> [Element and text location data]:
==========

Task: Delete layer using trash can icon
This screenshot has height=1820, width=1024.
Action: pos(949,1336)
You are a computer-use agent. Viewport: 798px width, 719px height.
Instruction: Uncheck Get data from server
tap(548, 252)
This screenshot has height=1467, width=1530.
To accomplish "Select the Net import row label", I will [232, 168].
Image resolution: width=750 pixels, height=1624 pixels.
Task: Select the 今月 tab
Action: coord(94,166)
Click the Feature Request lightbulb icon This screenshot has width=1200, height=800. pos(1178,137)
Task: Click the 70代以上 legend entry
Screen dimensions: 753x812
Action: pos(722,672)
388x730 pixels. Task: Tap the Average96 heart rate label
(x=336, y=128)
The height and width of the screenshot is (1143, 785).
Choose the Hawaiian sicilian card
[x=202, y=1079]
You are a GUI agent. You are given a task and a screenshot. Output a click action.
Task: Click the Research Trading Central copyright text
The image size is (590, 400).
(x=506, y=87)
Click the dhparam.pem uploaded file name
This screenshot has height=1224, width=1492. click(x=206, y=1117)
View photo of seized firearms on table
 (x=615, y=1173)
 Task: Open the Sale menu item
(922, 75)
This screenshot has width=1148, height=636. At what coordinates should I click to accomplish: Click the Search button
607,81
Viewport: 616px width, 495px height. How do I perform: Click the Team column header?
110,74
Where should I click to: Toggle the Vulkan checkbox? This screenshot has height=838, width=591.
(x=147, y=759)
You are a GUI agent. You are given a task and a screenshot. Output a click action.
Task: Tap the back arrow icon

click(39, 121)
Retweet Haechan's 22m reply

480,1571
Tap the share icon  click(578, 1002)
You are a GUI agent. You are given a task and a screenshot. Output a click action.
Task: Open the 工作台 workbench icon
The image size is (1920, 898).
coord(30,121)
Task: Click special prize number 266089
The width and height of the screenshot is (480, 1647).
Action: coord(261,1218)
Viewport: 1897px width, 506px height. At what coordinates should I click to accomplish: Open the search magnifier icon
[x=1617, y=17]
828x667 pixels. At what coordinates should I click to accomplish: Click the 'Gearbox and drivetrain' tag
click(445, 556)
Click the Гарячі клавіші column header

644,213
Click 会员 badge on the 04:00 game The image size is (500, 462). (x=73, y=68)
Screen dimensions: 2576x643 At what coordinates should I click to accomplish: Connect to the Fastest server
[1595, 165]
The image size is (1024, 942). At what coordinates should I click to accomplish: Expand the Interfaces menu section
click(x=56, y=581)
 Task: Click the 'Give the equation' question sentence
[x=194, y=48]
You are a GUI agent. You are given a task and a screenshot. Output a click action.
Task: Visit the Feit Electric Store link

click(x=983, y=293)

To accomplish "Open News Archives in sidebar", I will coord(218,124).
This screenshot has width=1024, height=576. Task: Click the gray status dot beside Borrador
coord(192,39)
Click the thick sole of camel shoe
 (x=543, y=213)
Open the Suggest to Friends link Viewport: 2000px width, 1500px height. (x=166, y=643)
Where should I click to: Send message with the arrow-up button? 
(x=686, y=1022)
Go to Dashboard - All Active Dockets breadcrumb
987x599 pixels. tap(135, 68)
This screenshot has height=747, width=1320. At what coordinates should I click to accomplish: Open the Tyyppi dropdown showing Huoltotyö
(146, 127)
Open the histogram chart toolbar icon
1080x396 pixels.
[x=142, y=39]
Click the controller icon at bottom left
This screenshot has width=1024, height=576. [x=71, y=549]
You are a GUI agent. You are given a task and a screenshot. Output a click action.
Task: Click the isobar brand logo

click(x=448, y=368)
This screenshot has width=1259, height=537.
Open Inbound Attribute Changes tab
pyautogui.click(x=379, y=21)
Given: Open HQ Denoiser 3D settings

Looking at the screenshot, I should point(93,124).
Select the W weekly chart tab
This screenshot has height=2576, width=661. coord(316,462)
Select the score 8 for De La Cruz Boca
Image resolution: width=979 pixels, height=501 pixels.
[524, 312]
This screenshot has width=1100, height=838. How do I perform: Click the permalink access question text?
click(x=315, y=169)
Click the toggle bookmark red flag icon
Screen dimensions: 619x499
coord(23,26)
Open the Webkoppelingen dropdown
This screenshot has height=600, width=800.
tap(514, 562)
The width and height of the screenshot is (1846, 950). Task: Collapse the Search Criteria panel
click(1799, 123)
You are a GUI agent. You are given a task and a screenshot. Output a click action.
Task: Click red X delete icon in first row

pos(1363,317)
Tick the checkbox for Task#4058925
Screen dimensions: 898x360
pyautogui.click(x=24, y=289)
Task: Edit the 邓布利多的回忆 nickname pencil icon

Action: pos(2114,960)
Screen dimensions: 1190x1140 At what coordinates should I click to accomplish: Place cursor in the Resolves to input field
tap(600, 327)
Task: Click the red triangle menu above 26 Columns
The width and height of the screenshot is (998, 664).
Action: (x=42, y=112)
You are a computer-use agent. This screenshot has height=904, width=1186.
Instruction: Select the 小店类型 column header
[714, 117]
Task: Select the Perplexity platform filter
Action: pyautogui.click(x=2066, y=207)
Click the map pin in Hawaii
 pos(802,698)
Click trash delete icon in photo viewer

==========

> [DESCRIPTION OF THE TASK]: Please rewrite all of the rows above as a numbered list, leaving out any blank lines.

> [WRITTEN ANSWER]:
1. Task: Delete layer using trash can icon
2. This screenshot has height=1820, width=1024.
3. Action: pos(949,1336)
4. You are a computer-use agent. Viewport: 798px width, 719px height.
5. Instruction: Uncheck Get data from server
6. tap(548, 252)
7. This screenshot has height=1467, width=1530.
8. To accomplish "Select the Net import row label", I will [232, 168].
9. Image resolution: width=750 pixels, height=1624 pixels.
10. Task: Select the 今月 tab
11. Action: coord(94,166)
12. Click the Feature Request lightbulb icon This screenshot has width=1200, height=800. pos(1178,137)
13. Task: Click the 70代以上 legend entry
14. Screen dimensions: 753x812
15. Action: pos(722,672)
16. 388x730 pixels. Task: Tap the Average96 heart rate label
17. (x=336, y=128)
18. The height and width of the screenshot is (1143, 785).
19. Choose the Hawaiian sicilian card
20. [x=202, y=1079]
21. You are a GUI agent. You are given a task and a screenshot. Output a click action.
22. Task: Click the Research Trading Central copyright text
23. The image size is (590, 400).
24. (x=506, y=87)
25. Click the dhparam.pem uploaded file name
26. This screenshot has height=1224, width=1492. click(x=206, y=1117)
27. View photo of seized firearms on table
28.  (x=615, y=1173)
29.  Task: Open the Sale menu item
30. (922, 75)
31. This screenshot has width=1148, height=636. At what coordinates should I click to accomplish: Click the Search button
32. 607,81
33. Viewport: 616px width, 495px height. How do I perform: Click the Team column header?
34. 110,74
35. Where should I click to: Toggle the Vulkan checkbox? This screenshot has height=838, width=591.
36. (x=147, y=759)
37. You are a GUI agent. You are given a task and a screenshot. Output a click action.
38. Task: Tap the back arrow icon
39. click(39, 121)
40. Retweet Haechan's 22m reply
41. 480,1571
42. Tap the share icon  click(578, 1002)
43. You are a GUI agent. You are given a task and a screenshot. Output a click action.
44. Task: Open the 工作台 workbench icon
45. The image size is (1920, 898).
46. coord(30,121)
47. Task: Click special prize number 266089
48. The width and height of the screenshot is (480, 1647).
49. Action: coord(261,1218)
50. Viewport: 1897px width, 506px height. At what coordinates should I click to accomplish: Open the search magnifier icon
51. [x=1617, y=17]
52. 828x667 pixels. At what coordinates should I click to accomplish: Click the 'Gearbox and drivetrain' tag
53. click(445, 556)
54. Click the Гарячі клавіші column header
55. 644,213
56. Click 会员 badge on the 04:00 game The image size is (500, 462). (x=73, y=68)
57. Screen dimensions: 2576x643 At what coordinates should I click to accomplish: Connect to the Fastest server
58. [1595, 165]
59. The image size is (1024, 942). At what coordinates should I click to accomplish: Expand the Interfaces menu section
60. click(x=56, y=581)
61.  Task: Click the 'Give the equation' question sentence
62. [x=194, y=48]
63. You are a GUI agent. You are given a task and a screenshot. Output a click action.
64. Task: Visit the Feit Electric Store link
65. click(x=983, y=293)
66. To accomplish "Open News Archives in sidebar", I will coord(218,124).
67. This screenshot has width=1024, height=576. Task: Click the gray status dot beside Borrador
68. coord(192,39)
69. Click the thick sole of camel shoe
70.  (x=543, y=213)
71. Open the Suggest to Friends link Viewport: 2000px width, 1500px height. (x=166, y=643)
72. Where should I click to: Send message with the arrow-up button? 
73. (x=686, y=1022)
74. Go to Dashboard - All Active Dockets breadcrumb
75. 987x599 pixels. tap(135, 68)
76. This screenshot has height=747, width=1320. At what coordinates should I click to accomplish: Open the Tyyppi dropdown showing Huoltotyö
77. (146, 127)
78. Open the histogram chart toolbar icon
79. 1080x396 pixels.
80. [x=142, y=39]
81. Click the controller icon at bottom left
82. This screenshot has width=1024, height=576. [x=71, y=549]
83. You are a GUI agent. You are given a task and a screenshot. Output a click action.
84. Task: Click the isobar brand logo
85. click(x=448, y=368)
86. This screenshot has width=1259, height=537.
87. Open Inbound Attribute Changes tab
88. pyautogui.click(x=379, y=21)
89. Given: Open HQ Denoiser 3D settings
90. Looking at the screenshot, I should point(93,124).
91. Select the W weekly chart tab
92. This screenshot has height=2576, width=661. coord(316,462)
93. Select the score 8 for De La Cruz Boca
94. Image resolution: width=979 pixels, height=501 pixels.
95. [524, 312]
96. This screenshot has width=1100, height=838. How do I perform: Click the permalink access question text?
97. click(x=315, y=169)
98. Click the toggle bookmark red flag icon
99. Screen dimensions: 619x499
100. coord(23,26)
101. Open the Webkoppelingen dropdown
102. This screenshot has height=600, width=800.
103. tap(514, 562)
104. The width and height of the screenshot is (1846, 950). Task: Collapse the Search Criteria panel
105. click(1799, 123)
106. You are a GUI agent. You are given a task and a screenshot. Output a click action.
107. Task: Click red X delete icon in first row
108. pos(1363,317)
109. Tick the checkbox for Task#4058925
110. Screen dimensions: 898x360
111. pyautogui.click(x=24, y=289)
112. Task: Edit the 邓布利多的回忆 nickname pencil icon
113. Action: pos(2114,960)
114. Screen dimensions: 1190x1140 At what coordinates should I click to accomplish: Place cursor in the Resolves to input field
115. tap(600, 327)
116. Task: Click the red triangle menu above 26 Columns
117. The width and height of the screenshot is (998, 664).
118. Action: (x=42, y=112)
119. You are a computer-use agent. This screenshot has height=904, width=1186.
120. Instruction: Select the 小店类型 column header
121. [714, 117]
122. Task: Select the Perplexity platform filter
123. Action: pyautogui.click(x=2066, y=207)
124. Click the map pin in Hawaii
125.  pos(802,698)
126. Click trash delete icon in photo viewer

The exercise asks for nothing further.